Posted by Trejkaz <tr...@trypticon.org>.
On Fri, Aug 5, 2016 at 2:51 PM, Erick Erickson <er...@gmail.com> wrote:
> Question 2: Not that I know of
>
> Question 2.1. It's actually pretty difficult to understand why a single _term_
> can be over 32K and still make sense. This is not to say that a
> single _text_ field can't be over 32K, each term within that field
> is (usually) much less than that.
>
> Do you have a real-world use-case where you have a 115K term
> that can _only_ be matched by searching for exactly that
> sequence of 115K characters? Not substrings. Not wildcards. A
> "string" type (as opposed to anything based on solr.Textfield).

This particular field is used to store unique addresses, and for
precision reasons we wanted to search for addresses without tokenising
them, as if you tokenised them, bob@example.com could accidentally
match bob@example.com.au, even though they're two different people.
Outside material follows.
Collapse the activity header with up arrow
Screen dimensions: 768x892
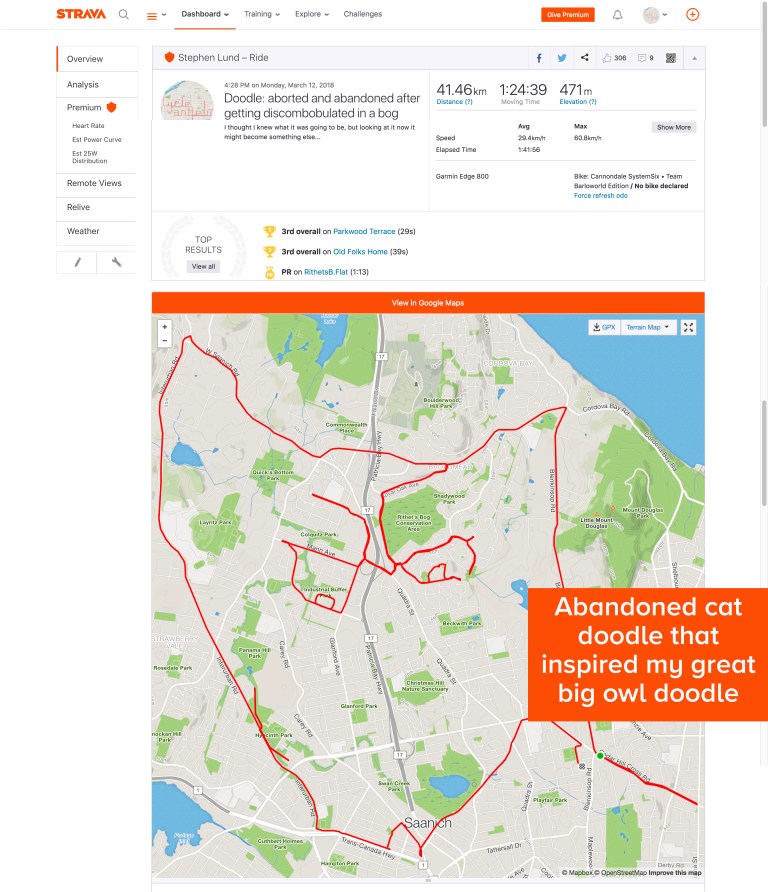(x=694, y=58)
It
also makes statistics faster to calculate.

Now, addresses in SMTP email are fairly short, limited to something
like 254 characters, but sometimes you get data that violates the
standard, and we store more than just that one kind of address, and
maybe one of the other sorts can be longer.
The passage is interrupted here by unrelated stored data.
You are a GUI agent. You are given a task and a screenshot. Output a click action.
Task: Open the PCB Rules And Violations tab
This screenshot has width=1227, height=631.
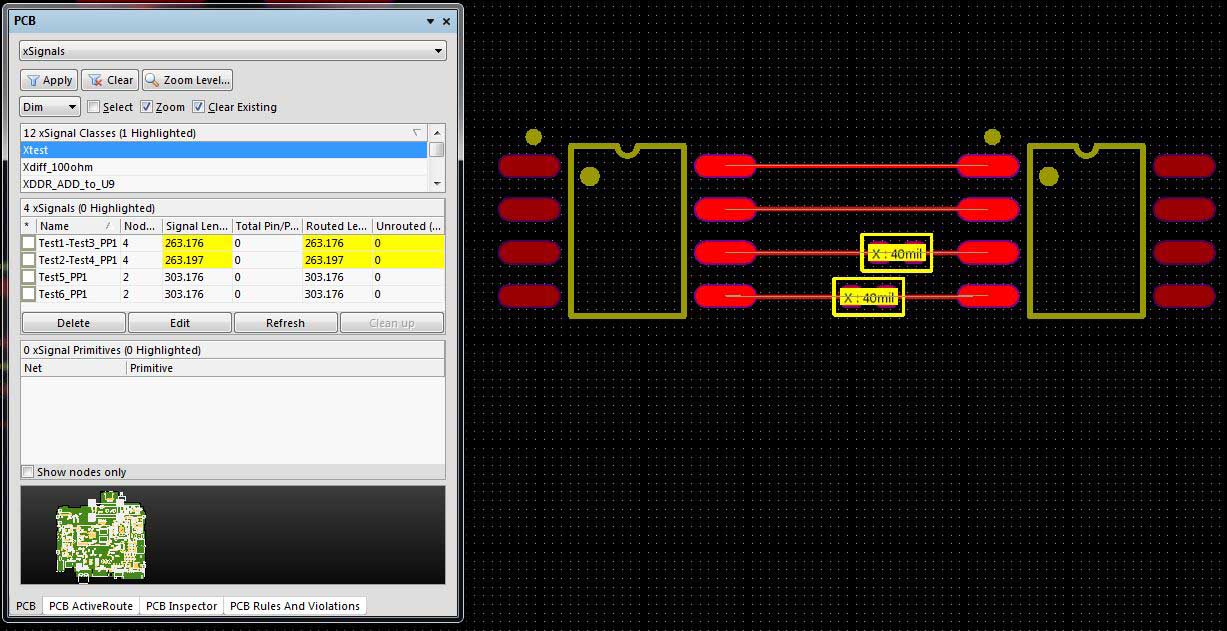(294, 606)
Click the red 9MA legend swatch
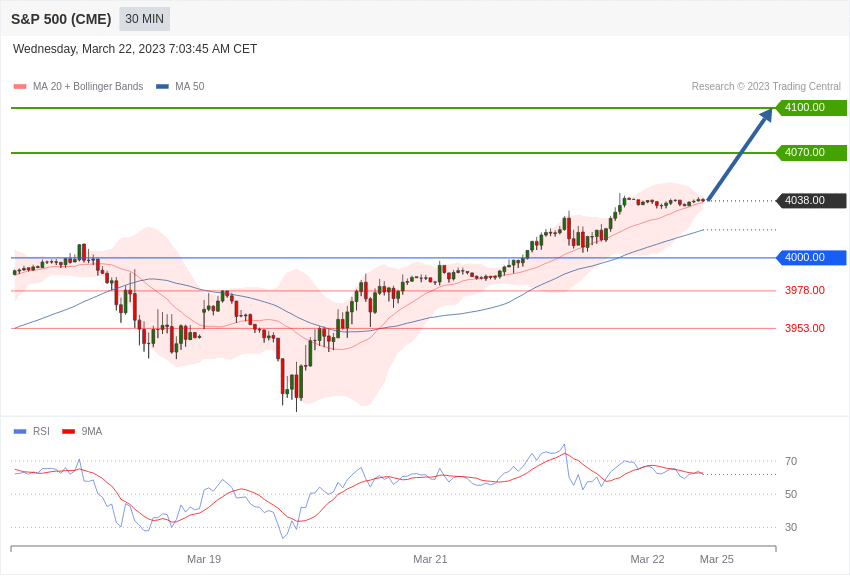Image resolution: width=850 pixels, height=576 pixels. coord(68,432)

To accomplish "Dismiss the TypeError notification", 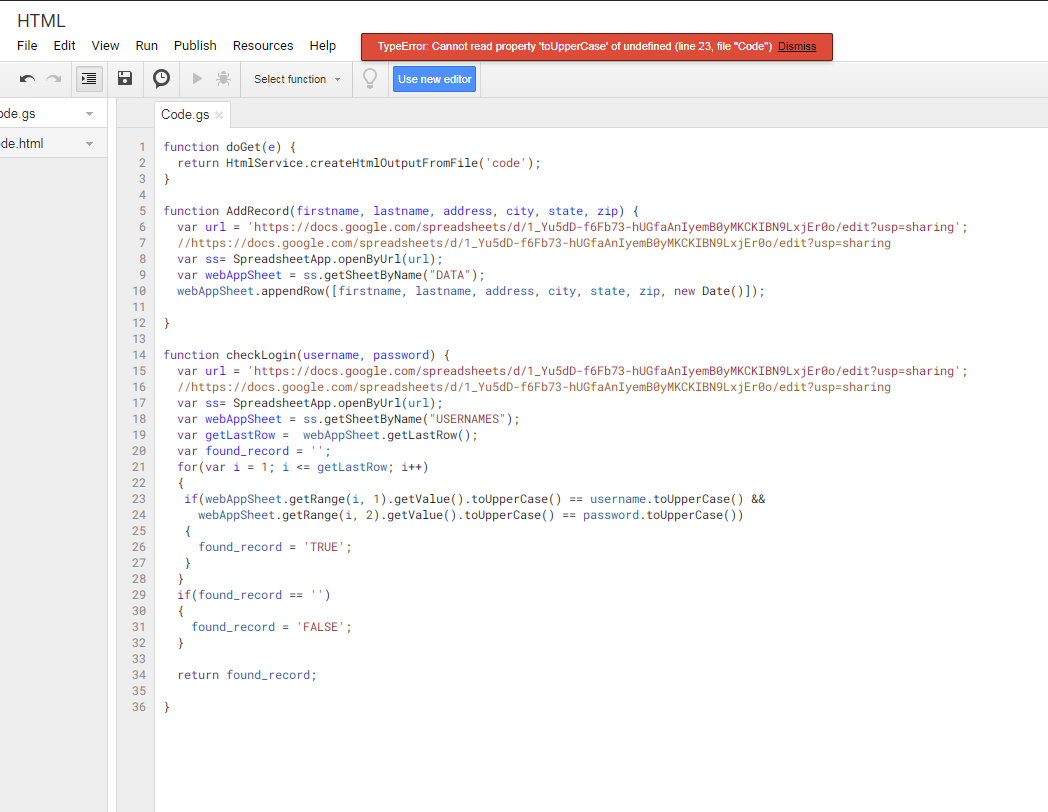I will 797,47.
In this situation, it isn't clear whether you can truncate the data,
because if you truncate it, now two addresses are considered equal
when they're not the same string. But then again, if the old version
of Lucene was already truncating it, people might be fine with it
being truncated in the new version. But if they didn't know that,
there would definitely be someone who objects.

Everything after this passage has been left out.